# Dataset records
┄┄┄┄┄┄┄┄┄┄┄┄┄┄┄┄┄┄┄┄

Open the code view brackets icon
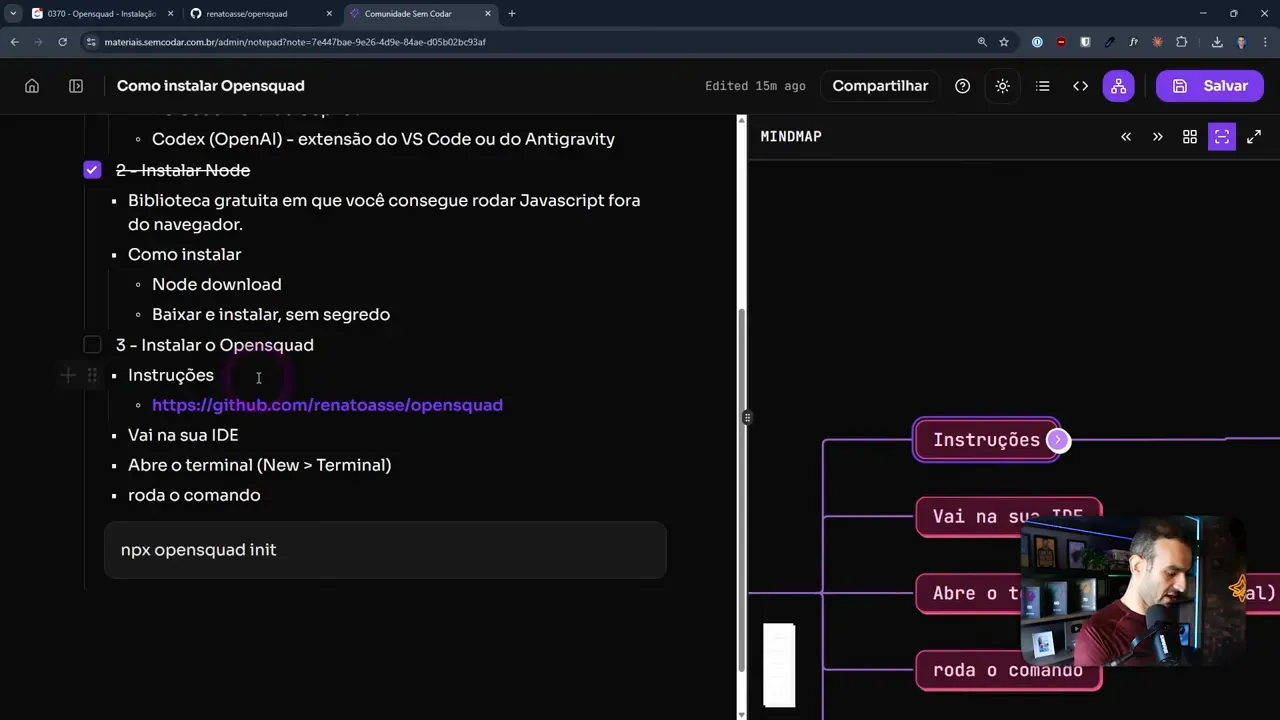Image resolution: width=1280 pixels, height=720 pixels. (x=1080, y=86)
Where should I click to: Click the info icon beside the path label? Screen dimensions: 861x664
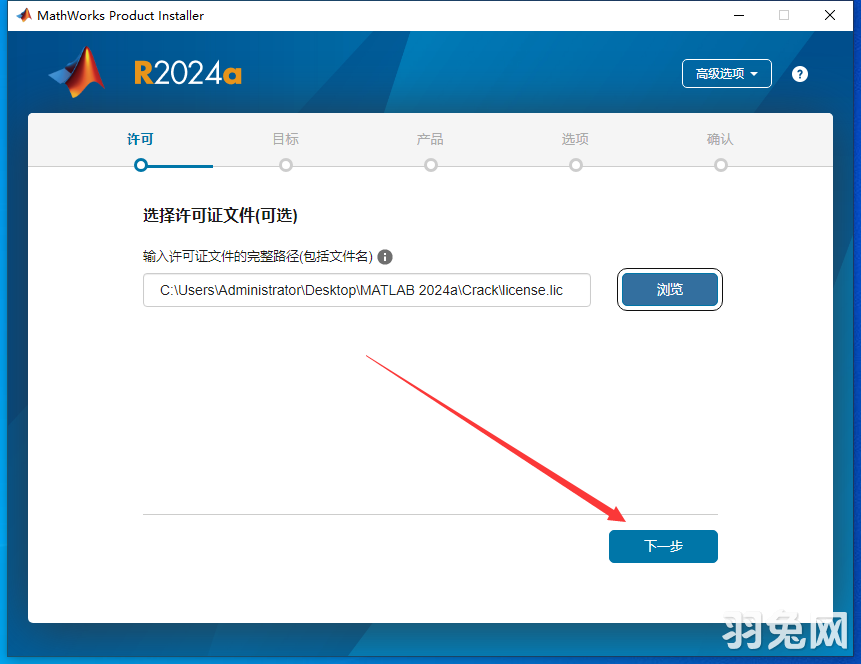tap(385, 256)
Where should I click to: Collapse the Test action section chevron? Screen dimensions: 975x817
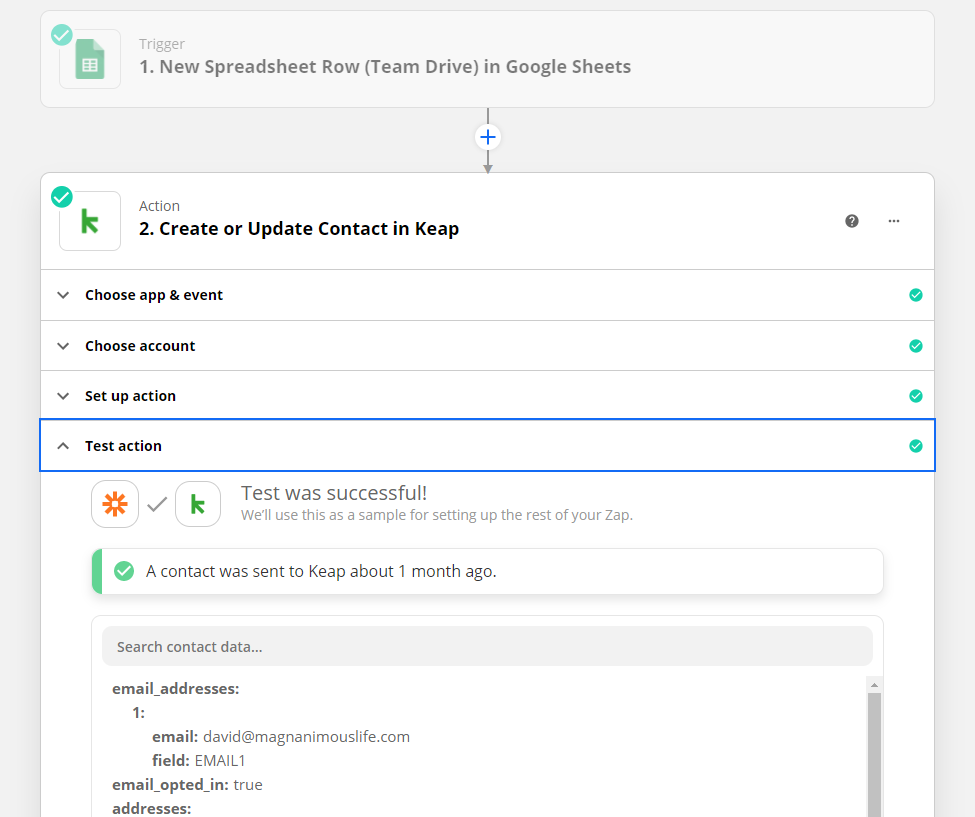click(64, 446)
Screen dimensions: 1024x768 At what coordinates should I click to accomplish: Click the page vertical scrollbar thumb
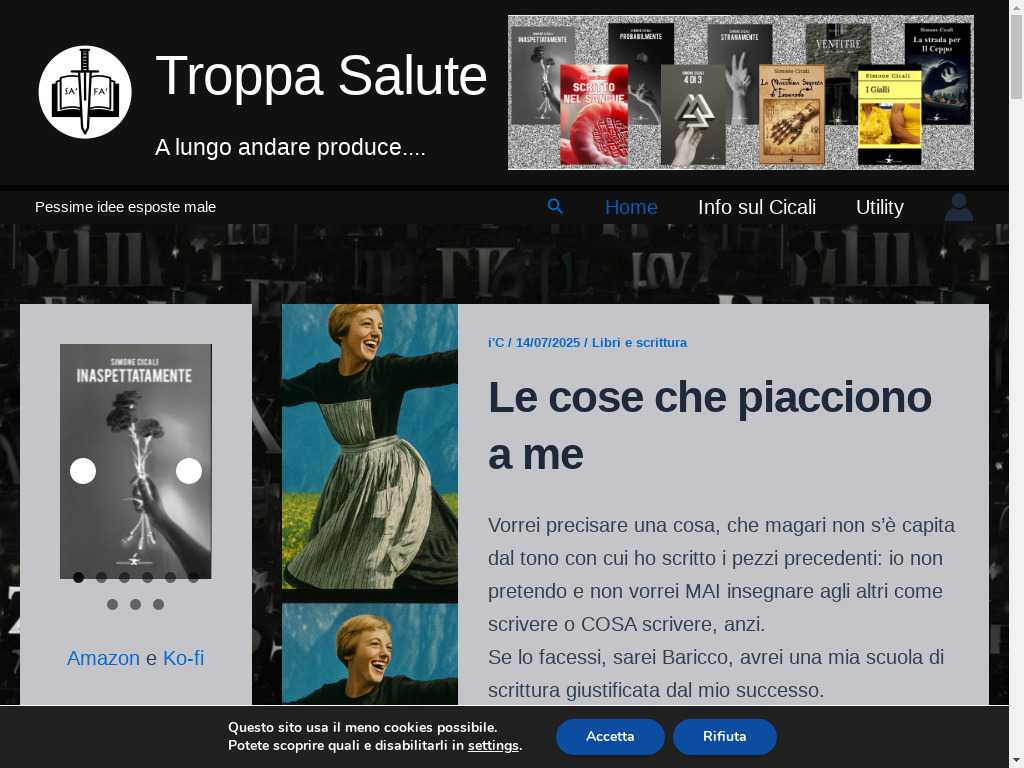coord(1016,57)
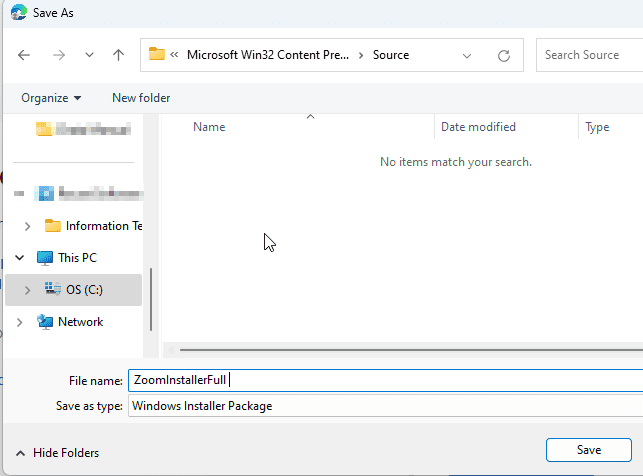Open the Organize menu

pos(51,98)
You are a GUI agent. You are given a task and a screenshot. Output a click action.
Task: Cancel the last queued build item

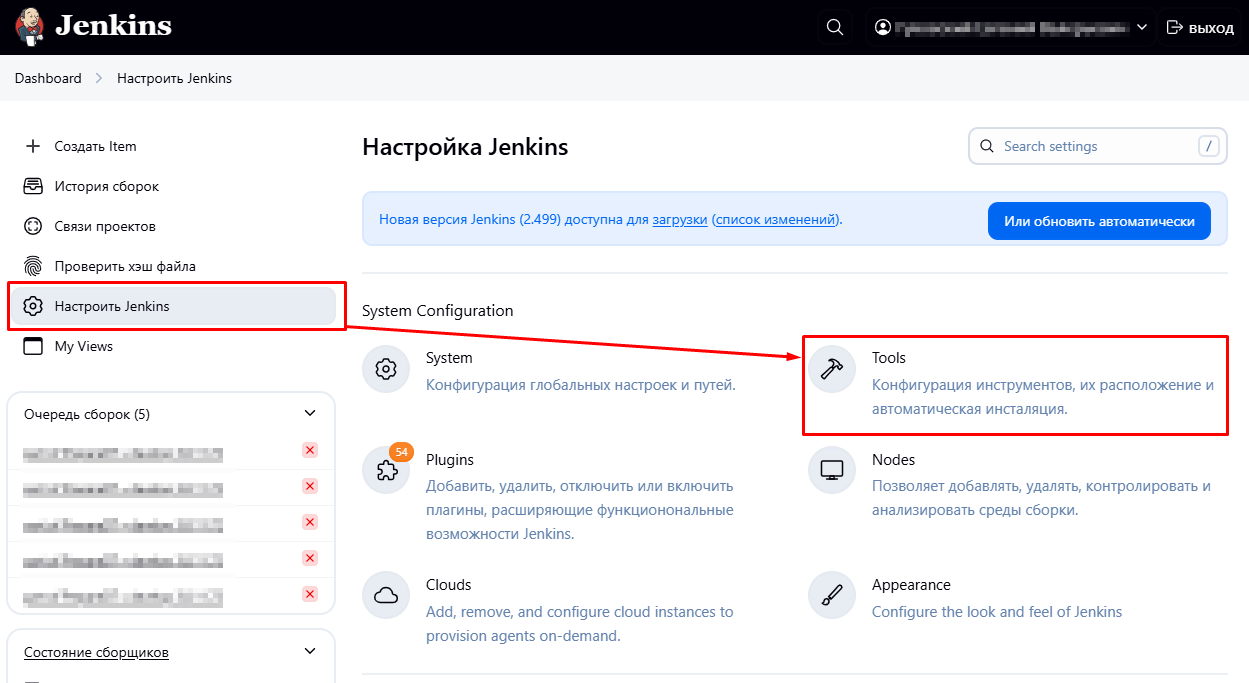(310, 594)
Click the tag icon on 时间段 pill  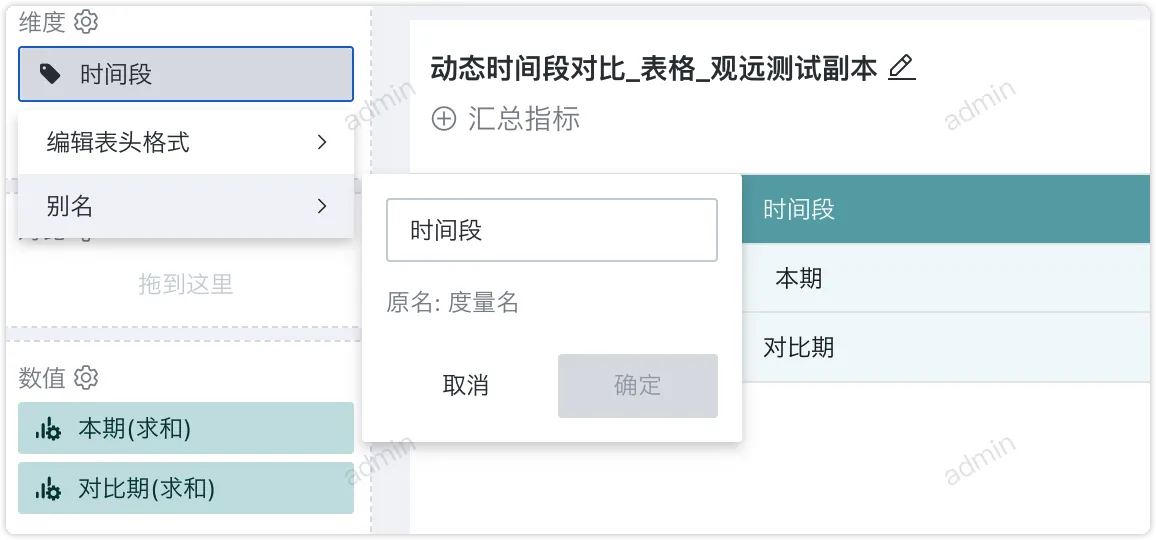coord(49,74)
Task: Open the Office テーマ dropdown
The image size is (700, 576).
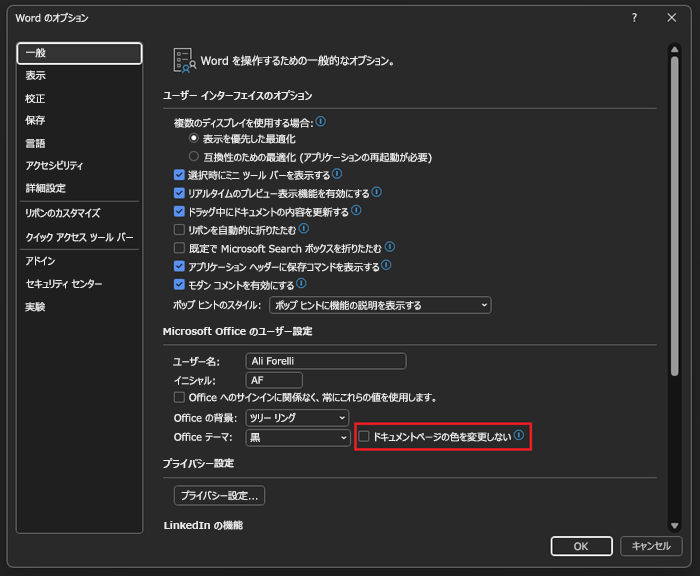Action: pyautogui.click(x=298, y=438)
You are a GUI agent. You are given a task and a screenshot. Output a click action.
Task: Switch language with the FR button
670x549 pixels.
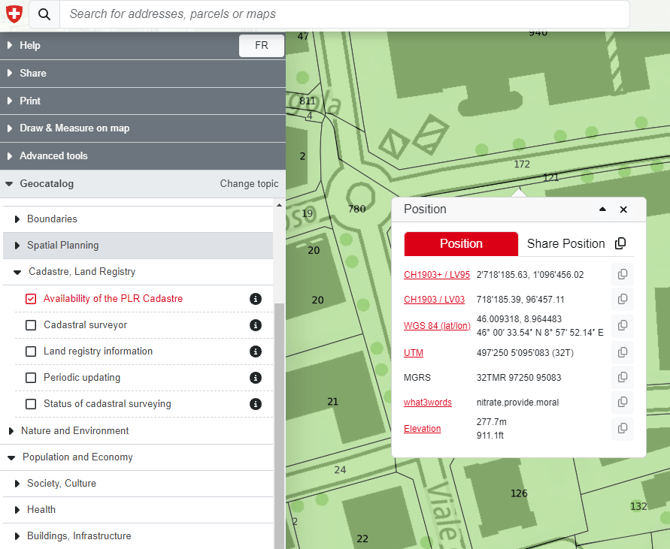tap(261, 45)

┄┄┄┄┄┄┄┄┄┄┄┄┄┄┄┄┄┄┄┄

# The request
Rewrite the data from its first line through the line containing "click(64, 446)", putting "symbol" wherever "icon" appears and changing nothing else. Omit the pictures from your answer.

# Written reply
Open the code view brackets symbol
Image resolution: width=1280 pixels, height=720 pixels. (x=1080, y=86)
Where should I click to: Click the info symbol beside the path label? Screen dimensions: 861x664
tap(385, 256)
Where should I click to: Collapse the Test action section chevron? Screen dimensions: 975x817
click(64, 446)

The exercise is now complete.